Yudha Maulana - detikNews
Kamis, 24 Sep 2020 18:46 WIB
Ilustrasi pasien di rumah sakit
Ilustrasi (Foto: iStock).
Bandung -

Kasus positif COVID-19 di Jawa Barat bertambah 804 kasus baru pada Kamis (24/9/2020). Lonjakan kasus itu ditemukan, seiring dengan tingginya penambahan kasus terkonfirmasi positif COVID-19 baru secara nasional yang mencapai angka 4.634.

Penambahan kasus ini menjadi yang terbesar kedua setelah ditemukannya klaster COVID-19 di Sekolah Calon Perwira Angkatan Darat (Secapa AD) dengan jumlah 965 kasus pada 9 Juli 2020. Kenaikan kasus ini membuat total kasus terkonfirmasi positif COVID-19 di Jabar mencapai angka 19.397.

Dilansir dari laman Pusat Informasi dan Koordinasi COVID-19 Jawa Barat (Pikobar) jumlah pasien COVID-19 yang masih menjalani perawatan atau isolasi sebanyak 7.868 orang. Sedangkan, 11.174 orang lainnya telah selesai menjalani isolasi dan dinyatakan sembuh.

Sedangkan untuk jumlah pasien COVID-19 yang meninggal bertambah 12 orang di Jawa Barat, sehingga total pasien yang meninggal dengan keterangan terinfeksi virus Corona sebanyak 355 orang.

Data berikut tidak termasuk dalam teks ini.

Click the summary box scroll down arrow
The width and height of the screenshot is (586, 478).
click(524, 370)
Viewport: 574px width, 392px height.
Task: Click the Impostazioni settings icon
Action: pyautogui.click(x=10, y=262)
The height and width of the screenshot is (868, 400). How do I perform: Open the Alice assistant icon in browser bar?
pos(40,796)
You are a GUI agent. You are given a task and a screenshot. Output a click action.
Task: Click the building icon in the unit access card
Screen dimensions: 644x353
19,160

Dalam evaluasi per tanggal 14 hingga 20 September, terdapat tiga zona merah di Jabar, yakni Kota Bekasi, Kabupaten Karawang dan Kota Cirebon.

Penambahan kasus positif COVID-19 ini terus terjadi sejak beberapa pekan yang lalu, pada pekan ini penambahan kasus tertinggi di Jabar juga terjadi pada 21 September dengan 680 kasus, kemudian 22 September dengan 575 kasus.

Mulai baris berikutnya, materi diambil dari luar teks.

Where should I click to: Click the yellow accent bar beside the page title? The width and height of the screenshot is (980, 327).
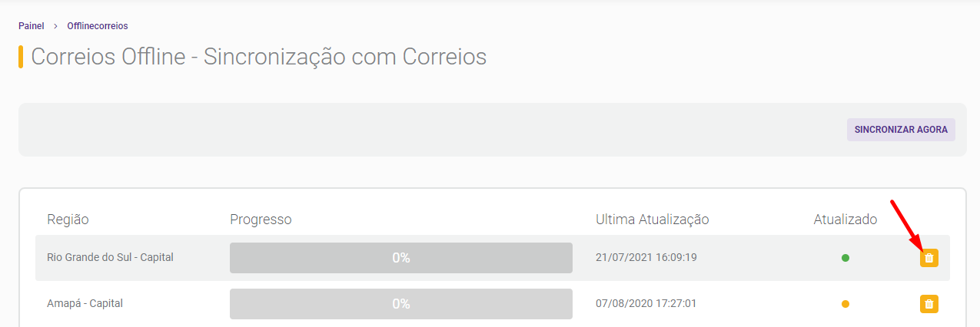coord(21,57)
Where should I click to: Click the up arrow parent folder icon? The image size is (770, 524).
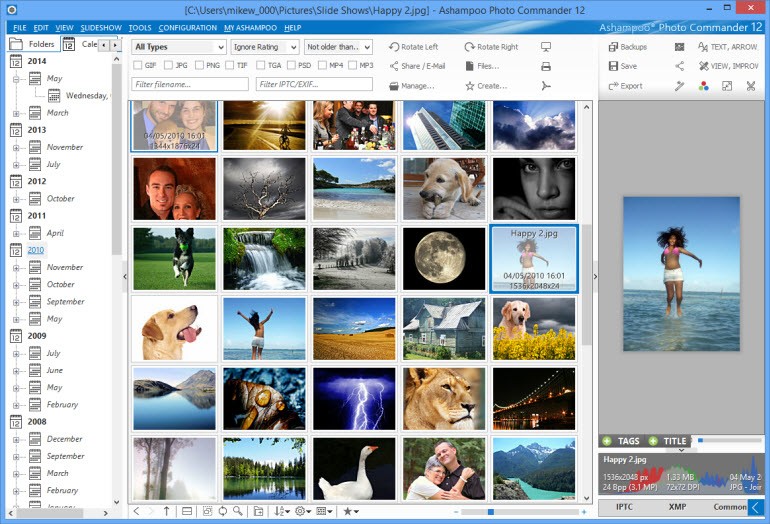[166, 511]
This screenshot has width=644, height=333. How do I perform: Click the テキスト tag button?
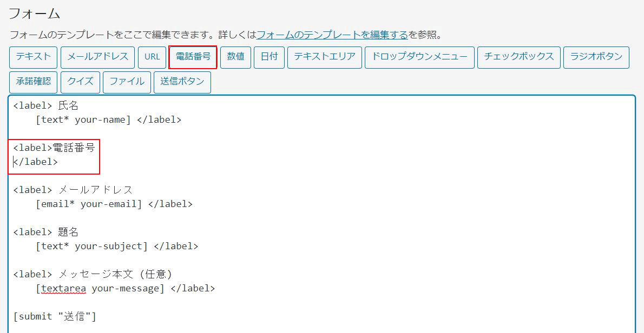pos(33,57)
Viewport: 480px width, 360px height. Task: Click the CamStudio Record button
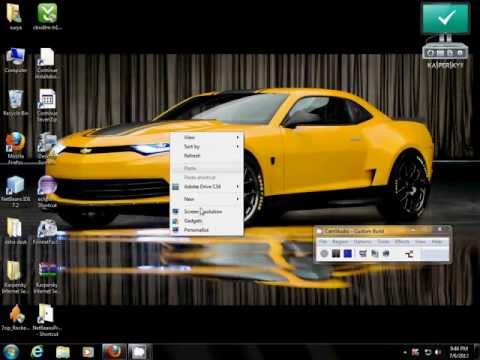[x=324, y=254]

Juru Bicara Gugus Tugas Percepatan Penanggulangan COVID-19 Jabar Daud Achmad mengatakan temuan tersebut dikarenakan gencarnya pemeriksaan tes COVID-19 dan bertambahnya fasilitas pemeriksaan.

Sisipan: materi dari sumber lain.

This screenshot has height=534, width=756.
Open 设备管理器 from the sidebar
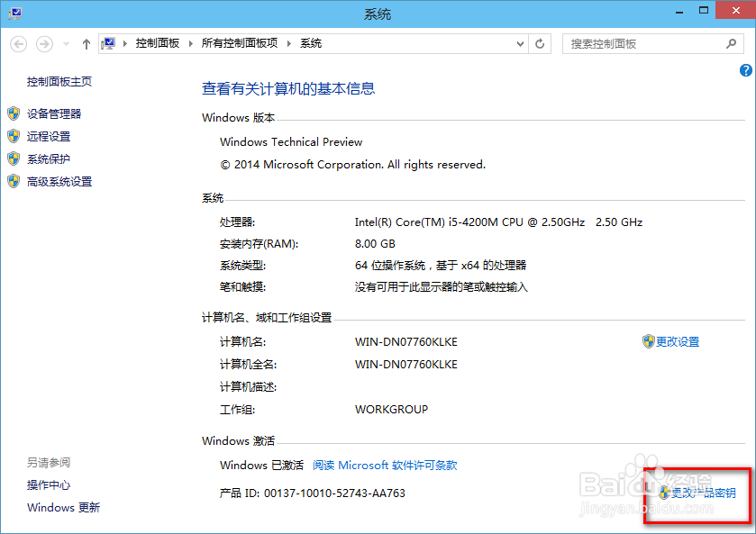[56, 113]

"Disebabkan oleh tes masif yang dilakukan di seluruh Jabar, dan juga adanya data-data yang delayed validasinya," kata Daud

Swab Test Gratis

Sementara itu, Kepala Dinas Kesehatan Jawa Barat Berli Hamdani mengatakan Pemprov Jabar menggratiskan swab test bagi masyarakat sejak awal pandemi COVID-19.

"Labkes Jabar melayani swab test gratis sejak awal pandemi. Hal itu berlaku juga di laboratorium jejaring," katanya.

Swab test sendiri diprioritaskan bagi masyarakat dengan profesi interaksi tinggi dengan publik, rawan terinfeksi, dan memiliki gejala COVID-19.

Jika masuk ke salah satu kategori, kata Berli, masyarakat dapat mendaftarkan diri untuk melakukan swab test melalui Pikobar. Setelah mendaftar, Dinkes Jabar akan memverifikasi dan memvalidasi.

"Langsung akses dan daftar di Pikobar dengan mencantumkan alasan kenapa merasa perlu swab test," ucapnya.

"Nanti kalau sudah sesuai filter, secara sistem akan diberikan waktu dan tempat pelaksanaan swab test," imbuhnya.